You don’t quite dare to pray anymore. You’re too self-conscious for it, too cringingly self-aware of all the reasons why you do not deserve forgiveness, salvation. You’re afraid of Who or What might hear you. 

You fear that Someone Else might answer. 

So you’ve ended the world, and nobody will look you in the eye anymore. 

So this is being alone. 

At least when your brother was dead, he loved you. 

Maybe he’ll love you again when you are the dead one. 

There is a hollow in your bones that wasn’t there before. A hungry emptiness. There is space for Someone Else. 

You seem to sink deeper into yourself. Your eyes sit too far forward, what they see too far away. You are not yourself— you are the current puppet master. Nothing fits right anymore. You try, reluctantly, desperately, to be the good little brother. You are too big and too small for it all at once. It chafes. 

The silences in the car have a strained quality to them that they didn’t before. There’s a humming tension in the air. The Devil stalks through your dreams, and sometimes he wears your face. 

You turn up the static in your head and try to drown it all out.
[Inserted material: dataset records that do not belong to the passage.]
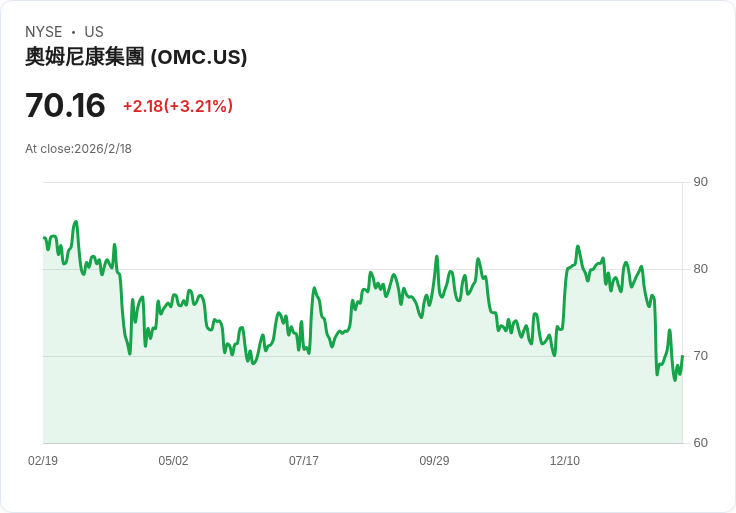The height and width of the screenshot is (513, 736).
Task: Select the 02/19 date axis label
Action: pyautogui.click(x=43, y=461)
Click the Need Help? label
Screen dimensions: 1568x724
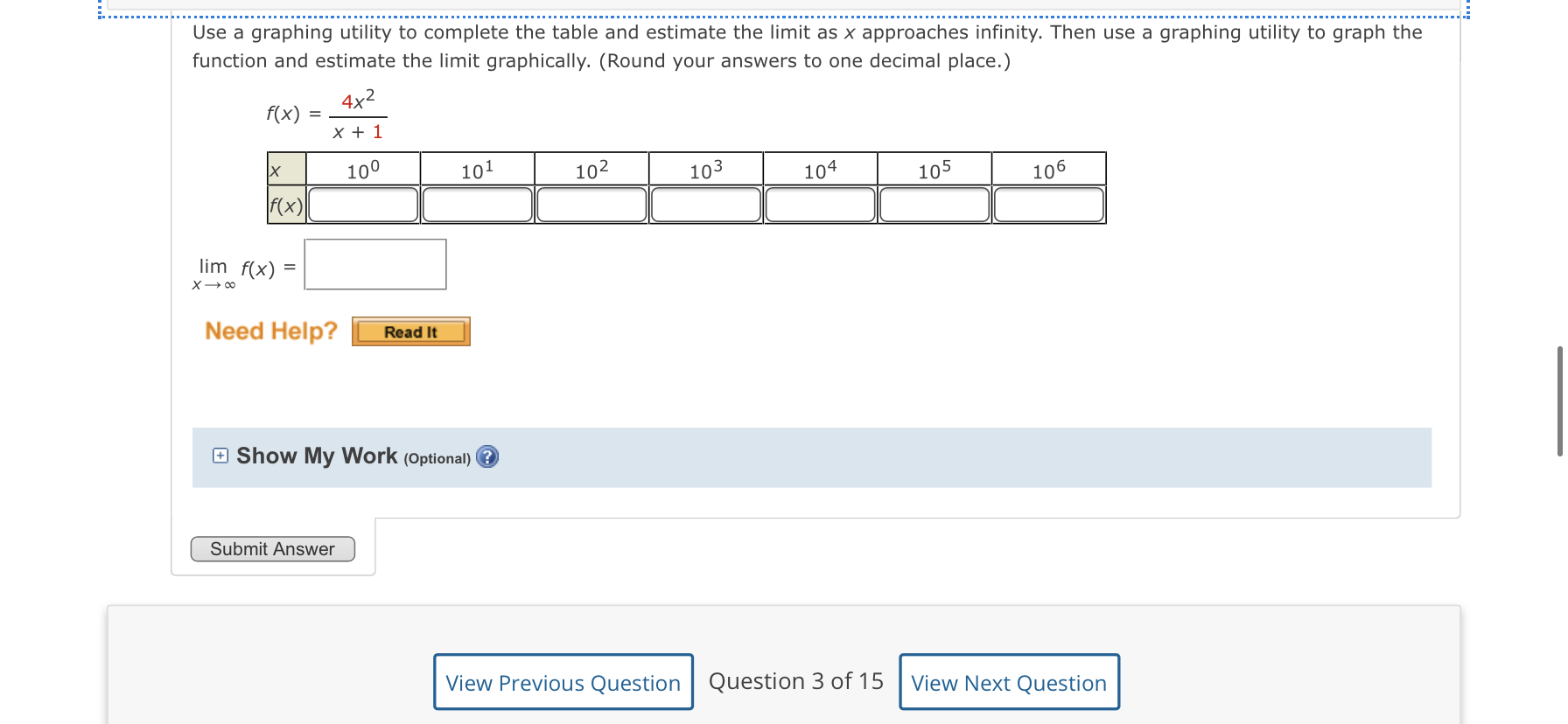click(271, 331)
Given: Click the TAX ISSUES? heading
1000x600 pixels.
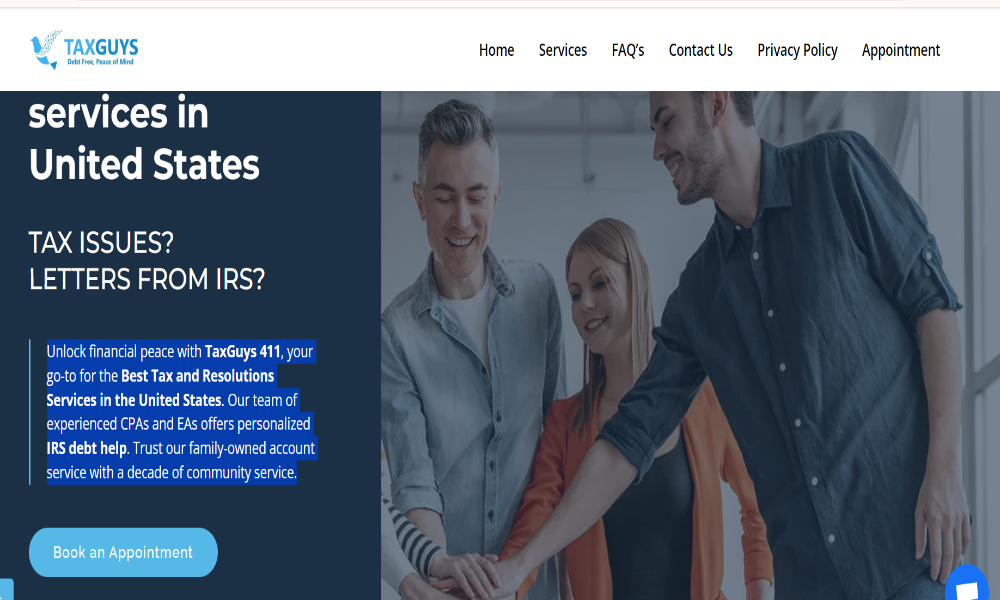Looking at the screenshot, I should point(101,243).
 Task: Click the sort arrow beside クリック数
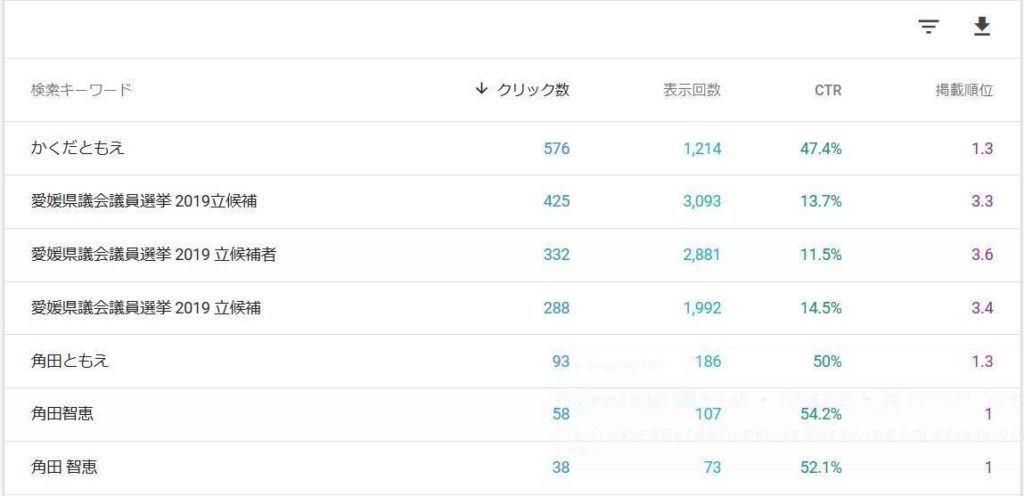[x=481, y=89]
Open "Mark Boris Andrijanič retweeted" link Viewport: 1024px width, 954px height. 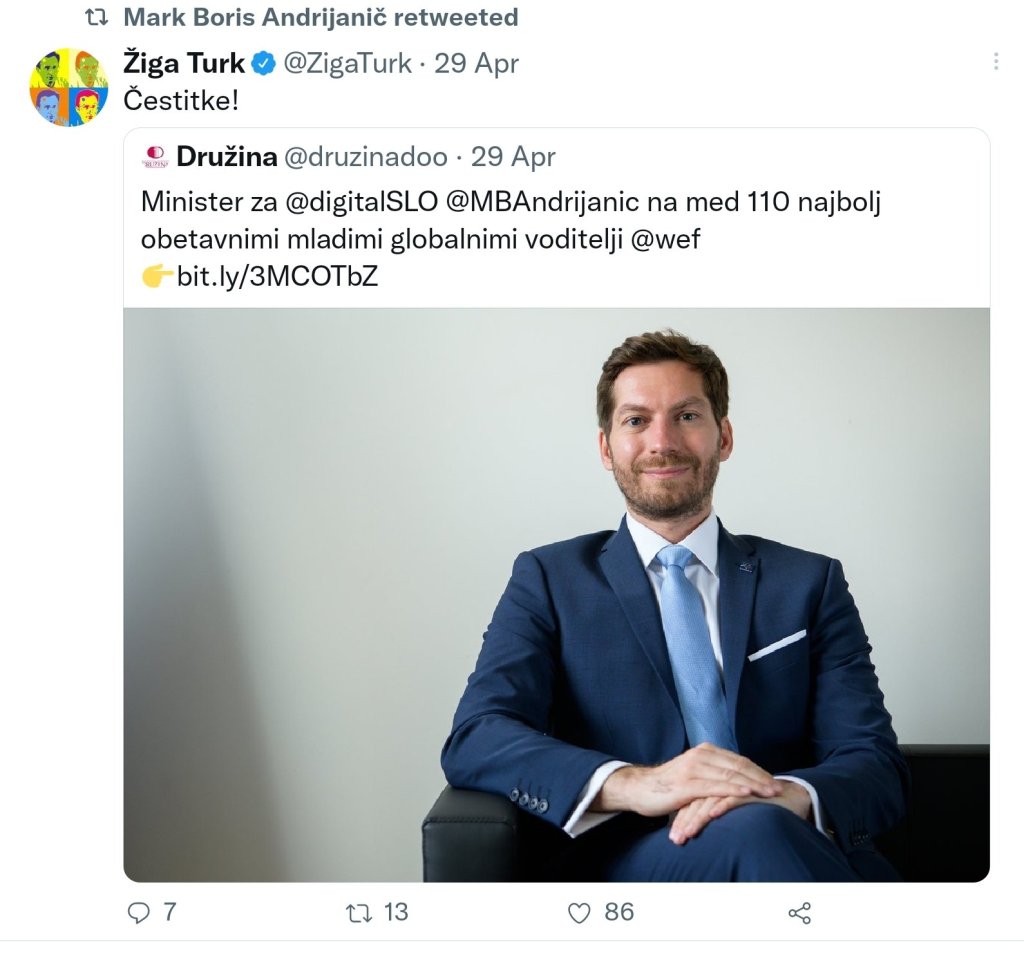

Anger is all you taste, these days. It curls bitter and bloody on your tongue. You know it is poison. You spit it out, but it always worms its way back in. 

You say you’ll die. The Devil says he’ll bring you back. You decide to thoroughly test this hypothesis. It reminds you of the science experiments you used to do at school; you wonder if you should draw a little square results table. 

He brings you back every time. He leaves no marks. Only ruined motel bathrooms. 

So now your death is not your own, either. 

Eternity stretches ahead of you, bleak and ugly. You roll the word _yes_ idly around your head. You don’t think anyone would have enough surprise in them to be disappointed in you: only flat resignation. The role of fuck-up fits you more comfortably than brother, son ever have. 

But it’s what’s expected of you. By the angels, by destiny, by the father who wanted you dead. So you dig in your heels. You won’t do it. Or you won’t do it yet. 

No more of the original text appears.